Print all records exactly, pictures left out.

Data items
--- START ---

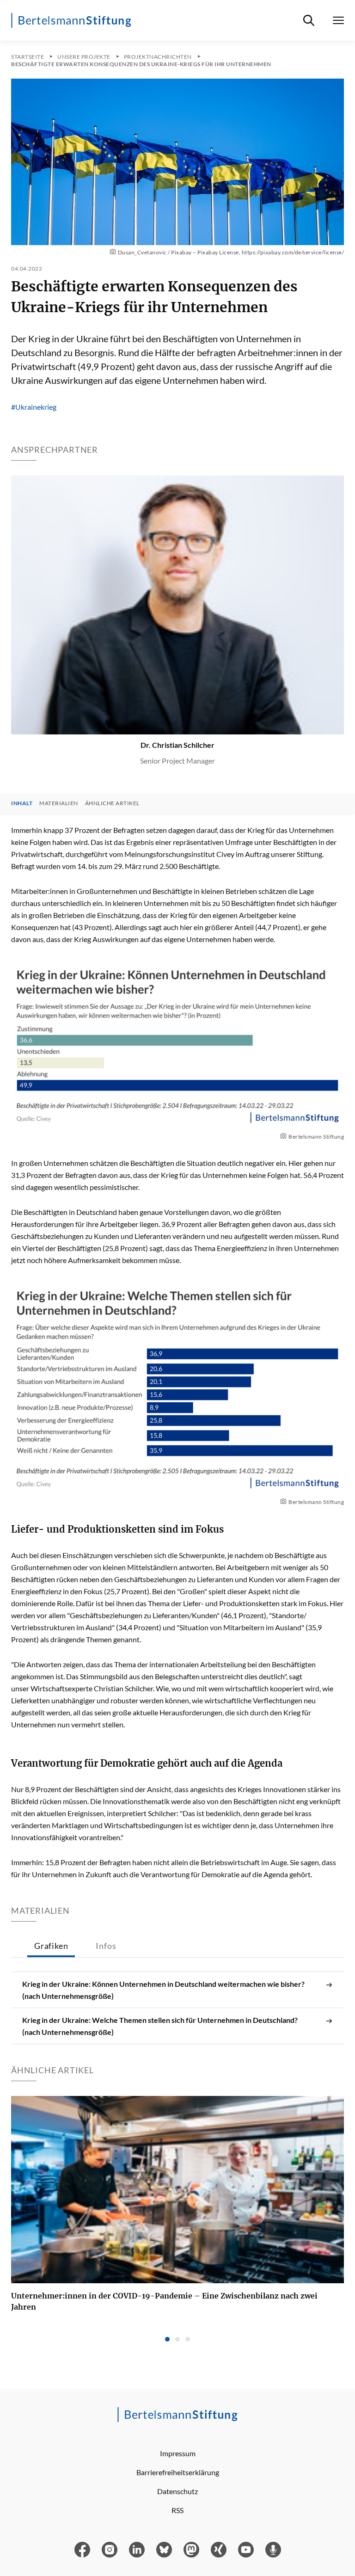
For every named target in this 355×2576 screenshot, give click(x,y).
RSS (177, 2510)
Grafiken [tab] (51, 1946)
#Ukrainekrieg (33, 406)
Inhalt (21, 803)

--- END ---

**Solution:**
For every named target in this 355×2576 screenshot, give click(x,y).
RSS (177, 2510)
Grafiken [tab] (51, 1946)
#Ukrainekrieg (33, 406)
Inhalt (21, 803)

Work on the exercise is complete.